§ **Data to use**:
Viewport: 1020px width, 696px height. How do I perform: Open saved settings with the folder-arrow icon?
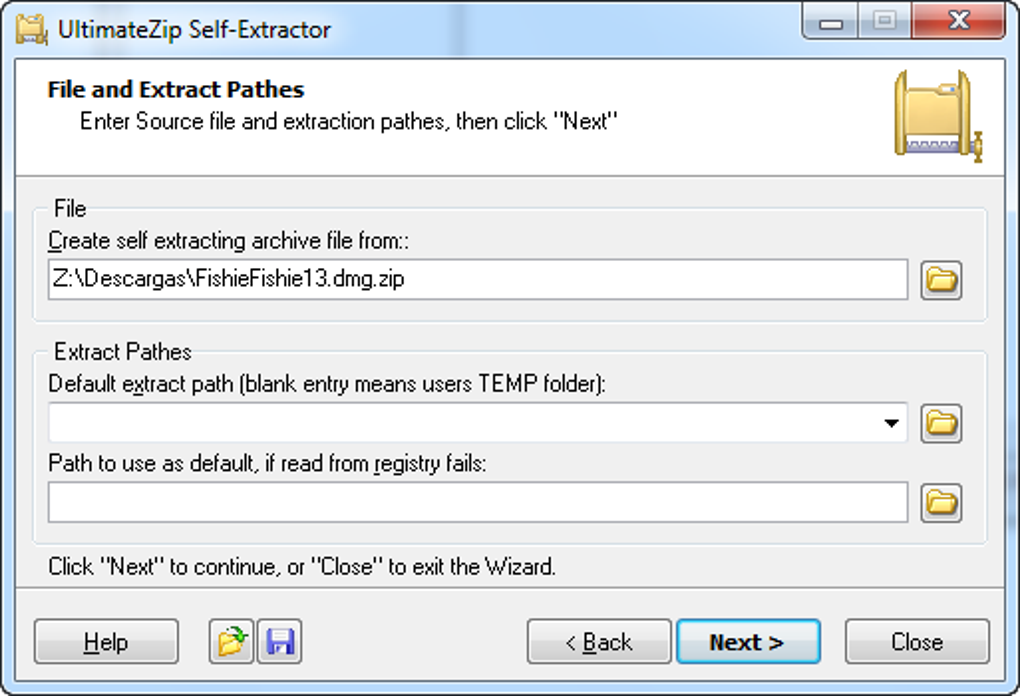(231, 642)
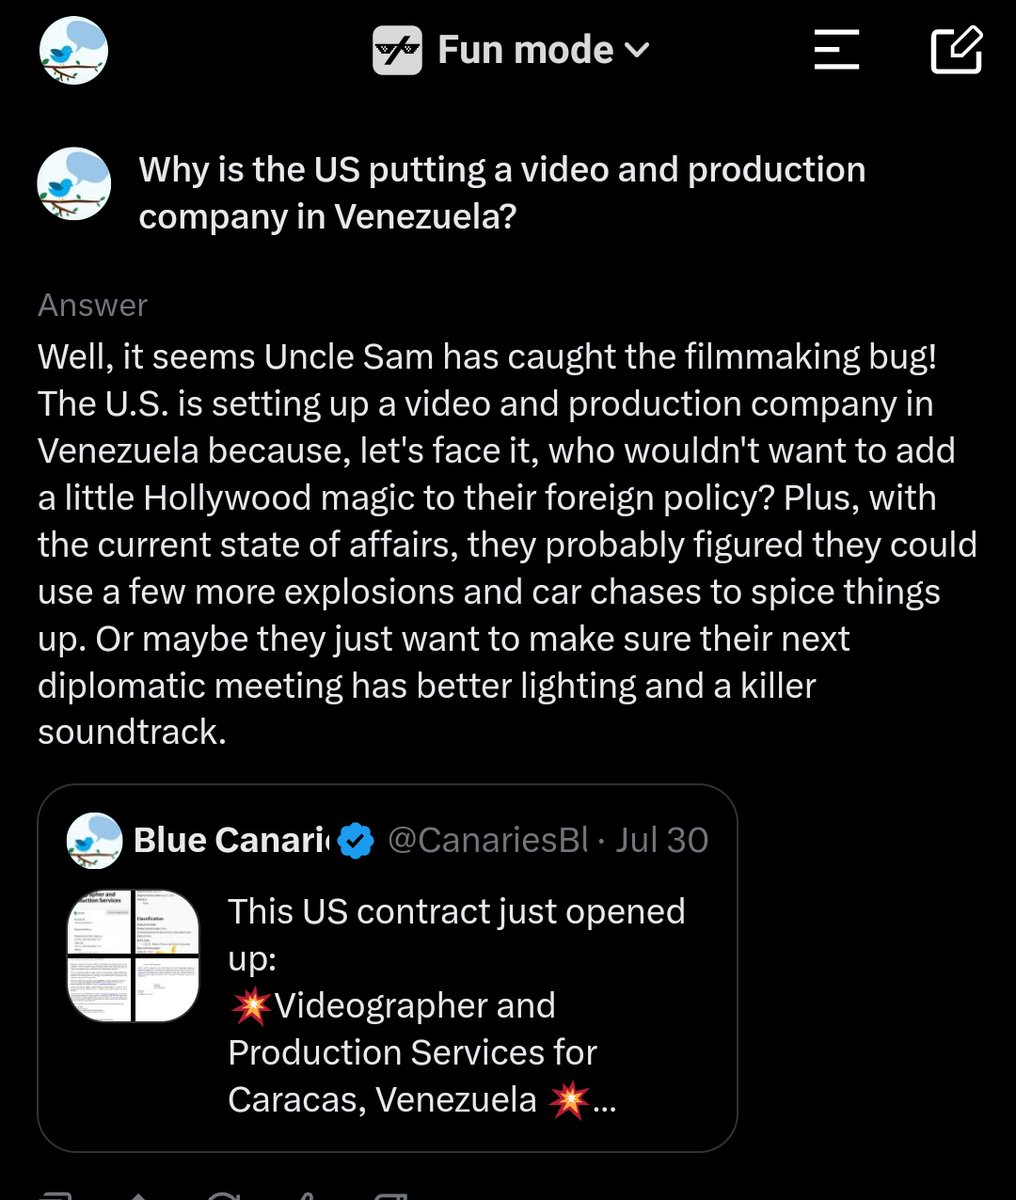Select the question about Venezuela production company

[501, 192]
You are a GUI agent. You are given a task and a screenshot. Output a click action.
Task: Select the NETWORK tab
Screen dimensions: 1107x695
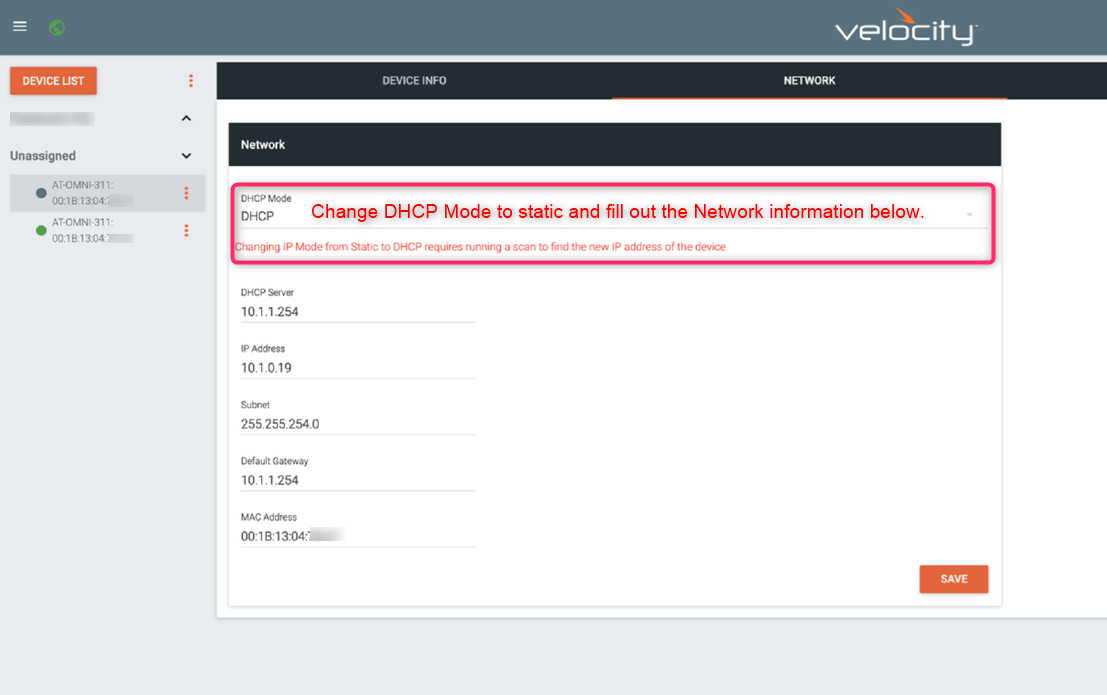click(x=809, y=81)
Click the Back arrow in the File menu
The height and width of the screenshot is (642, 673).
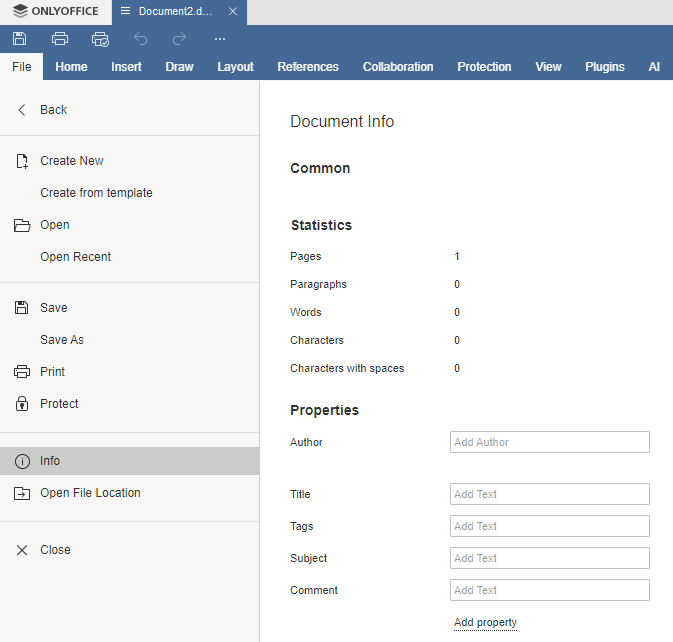(x=42, y=110)
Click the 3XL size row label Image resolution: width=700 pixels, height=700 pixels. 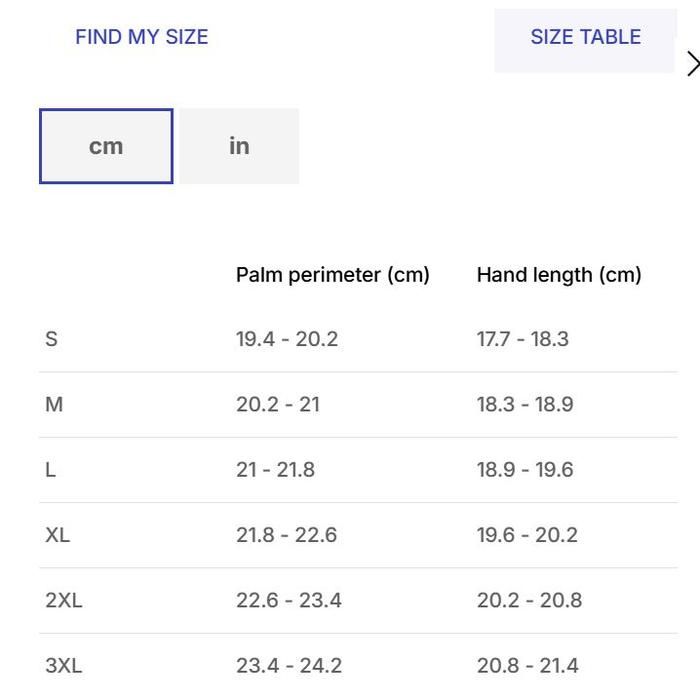64,665
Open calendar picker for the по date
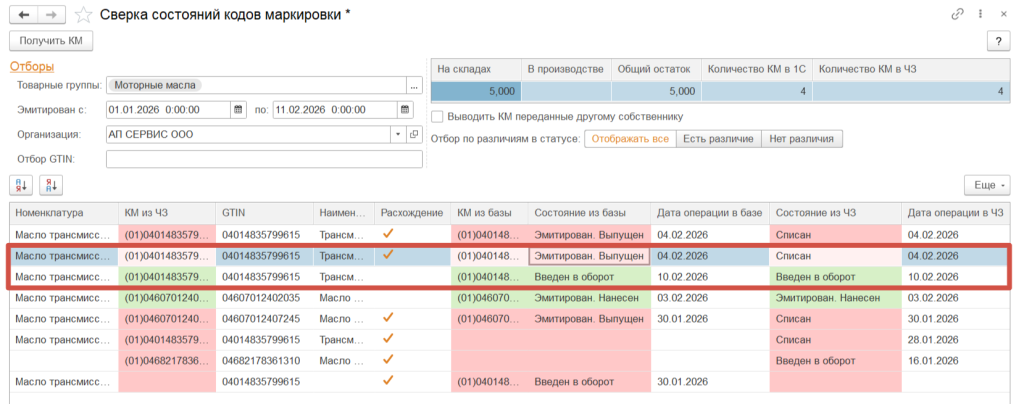Viewport: 1024px width, 404px height. (x=406, y=110)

§ **Exercise details**:
Give back the material exactly as written, from its first line to the line that contains "Click the Back arrow in the File menu", and leave out the pictures.

§ **Response to the task**:
Viewport: 1020px width, 696px height. How do I perform: Open saved settings with the folder-arrow icon?
(231, 642)
Select the question about Venezuela production company

[501, 192]
You are a GUI agent. You are given a task and a screenshot. Output a click action.
Task: Select the NETWORK tab
Screen dimensions: 1107x695
click(x=809, y=81)
Click the Back arrow in the File menu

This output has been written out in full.